■ Task ■
In the material below, the lines from the one containing "Task: Click the green" through the one containing "Play the video in preview player" are to be given again exactly, ends included, and no others.

■ Data provided ■
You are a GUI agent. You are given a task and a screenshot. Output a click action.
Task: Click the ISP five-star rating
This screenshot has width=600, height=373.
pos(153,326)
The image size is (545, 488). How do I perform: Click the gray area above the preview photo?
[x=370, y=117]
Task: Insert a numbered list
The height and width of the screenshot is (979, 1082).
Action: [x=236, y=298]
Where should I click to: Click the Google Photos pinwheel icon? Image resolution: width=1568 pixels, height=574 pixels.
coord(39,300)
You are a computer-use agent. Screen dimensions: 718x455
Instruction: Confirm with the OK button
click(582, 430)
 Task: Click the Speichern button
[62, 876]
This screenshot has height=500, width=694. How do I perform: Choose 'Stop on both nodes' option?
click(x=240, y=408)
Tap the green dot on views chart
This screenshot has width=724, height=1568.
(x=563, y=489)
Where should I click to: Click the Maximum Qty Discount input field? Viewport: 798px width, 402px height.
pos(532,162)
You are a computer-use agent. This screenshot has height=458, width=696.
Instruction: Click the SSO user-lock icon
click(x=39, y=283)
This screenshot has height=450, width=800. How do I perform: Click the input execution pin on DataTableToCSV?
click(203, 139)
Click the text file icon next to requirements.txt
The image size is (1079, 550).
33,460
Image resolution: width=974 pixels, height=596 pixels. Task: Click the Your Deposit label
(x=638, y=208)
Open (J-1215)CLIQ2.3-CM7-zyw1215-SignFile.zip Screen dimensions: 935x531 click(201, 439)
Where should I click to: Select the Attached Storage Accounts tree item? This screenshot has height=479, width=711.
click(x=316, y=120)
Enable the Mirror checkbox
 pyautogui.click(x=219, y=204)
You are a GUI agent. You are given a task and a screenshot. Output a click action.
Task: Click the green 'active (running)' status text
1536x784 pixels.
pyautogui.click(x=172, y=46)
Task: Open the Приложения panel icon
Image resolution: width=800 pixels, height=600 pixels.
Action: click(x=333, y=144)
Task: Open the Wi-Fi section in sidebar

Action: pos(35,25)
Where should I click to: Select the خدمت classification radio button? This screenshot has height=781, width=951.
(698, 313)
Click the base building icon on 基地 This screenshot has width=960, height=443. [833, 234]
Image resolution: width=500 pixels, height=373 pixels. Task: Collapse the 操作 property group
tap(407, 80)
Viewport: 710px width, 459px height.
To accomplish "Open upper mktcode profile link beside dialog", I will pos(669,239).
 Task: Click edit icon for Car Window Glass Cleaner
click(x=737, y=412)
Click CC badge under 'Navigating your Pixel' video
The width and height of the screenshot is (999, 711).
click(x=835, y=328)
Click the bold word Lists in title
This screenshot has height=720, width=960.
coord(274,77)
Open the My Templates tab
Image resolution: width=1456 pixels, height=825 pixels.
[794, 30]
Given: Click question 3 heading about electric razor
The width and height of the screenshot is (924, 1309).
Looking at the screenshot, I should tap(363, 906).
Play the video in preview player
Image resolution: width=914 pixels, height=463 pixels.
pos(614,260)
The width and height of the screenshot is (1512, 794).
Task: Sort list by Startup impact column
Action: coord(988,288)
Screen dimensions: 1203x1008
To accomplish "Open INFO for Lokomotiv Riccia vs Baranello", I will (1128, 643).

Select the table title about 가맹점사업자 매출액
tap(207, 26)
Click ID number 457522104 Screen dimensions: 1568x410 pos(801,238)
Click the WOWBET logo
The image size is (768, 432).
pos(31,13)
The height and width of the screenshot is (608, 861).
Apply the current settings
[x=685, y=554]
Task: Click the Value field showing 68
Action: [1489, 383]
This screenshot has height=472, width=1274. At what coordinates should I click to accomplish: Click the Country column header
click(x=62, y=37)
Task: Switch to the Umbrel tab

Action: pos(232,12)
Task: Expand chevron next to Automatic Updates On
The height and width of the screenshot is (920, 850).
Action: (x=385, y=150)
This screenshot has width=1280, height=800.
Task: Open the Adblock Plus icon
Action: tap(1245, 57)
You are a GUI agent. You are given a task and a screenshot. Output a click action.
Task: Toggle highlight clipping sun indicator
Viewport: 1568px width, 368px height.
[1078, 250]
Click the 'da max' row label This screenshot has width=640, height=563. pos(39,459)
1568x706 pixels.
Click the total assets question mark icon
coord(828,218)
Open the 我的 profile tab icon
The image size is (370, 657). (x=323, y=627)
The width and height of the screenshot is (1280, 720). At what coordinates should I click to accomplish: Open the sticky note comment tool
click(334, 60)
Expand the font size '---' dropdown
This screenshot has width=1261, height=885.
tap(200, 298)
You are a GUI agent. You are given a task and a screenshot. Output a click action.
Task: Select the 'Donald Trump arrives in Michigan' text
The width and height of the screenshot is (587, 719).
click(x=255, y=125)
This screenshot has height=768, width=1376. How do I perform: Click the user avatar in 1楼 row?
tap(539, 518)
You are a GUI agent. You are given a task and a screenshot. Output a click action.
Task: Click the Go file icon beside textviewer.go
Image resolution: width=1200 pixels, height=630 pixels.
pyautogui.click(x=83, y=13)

■ Solution to the exercise ■
Task: Click the green 'active (running)' status text
1536x784 pixels.
pyautogui.click(x=172, y=46)
Task: Open the Приложения panel icon
Image resolution: width=800 pixels, height=600 pixels.
Action: click(x=333, y=144)
Task: Open the Wi-Fi section in sidebar

Action: pos(35,25)
Where should I click to: Select the خدمت classification radio button? This screenshot has height=781, width=951.
(698, 313)
Click the base building icon on 基地 This screenshot has width=960, height=443. [833, 234]
Image resolution: width=500 pixels, height=373 pixels. Task: Collapse the 操作 property group
tap(407, 80)
Viewport: 710px width, 459px height.
To accomplish "Open upper mktcode profile link beside dialog", I will pos(669,239).
 Task: Click edit icon for Car Window Glass Cleaner
click(x=737, y=412)
Click CC badge under 'Navigating your Pixel' video
The width and height of the screenshot is (999, 711).
click(x=835, y=328)
Click the bold word Lists in title
This screenshot has height=720, width=960.
coord(274,77)
Open the My Templates tab
Image resolution: width=1456 pixels, height=825 pixels.
[794, 30]
Given: Click question 3 heading about electric razor
The width and height of the screenshot is (924, 1309).
Looking at the screenshot, I should tap(363, 906).
Play the video in preview player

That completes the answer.